→ **Required work**:
The listing is to be duplicated in full, exactly as written.

→ **Excerpted records**:
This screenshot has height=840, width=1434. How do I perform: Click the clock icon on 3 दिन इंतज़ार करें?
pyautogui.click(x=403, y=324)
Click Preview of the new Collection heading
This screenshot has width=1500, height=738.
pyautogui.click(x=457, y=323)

→ **Result of this exercise**:
This screenshot has height=840, width=1434. How do I perform: Click the clock icon on 3 दिन इंतज़ार करें?
pyautogui.click(x=403, y=324)
Click Preview of the new Collection heading
This screenshot has width=1500, height=738.
pyautogui.click(x=457, y=323)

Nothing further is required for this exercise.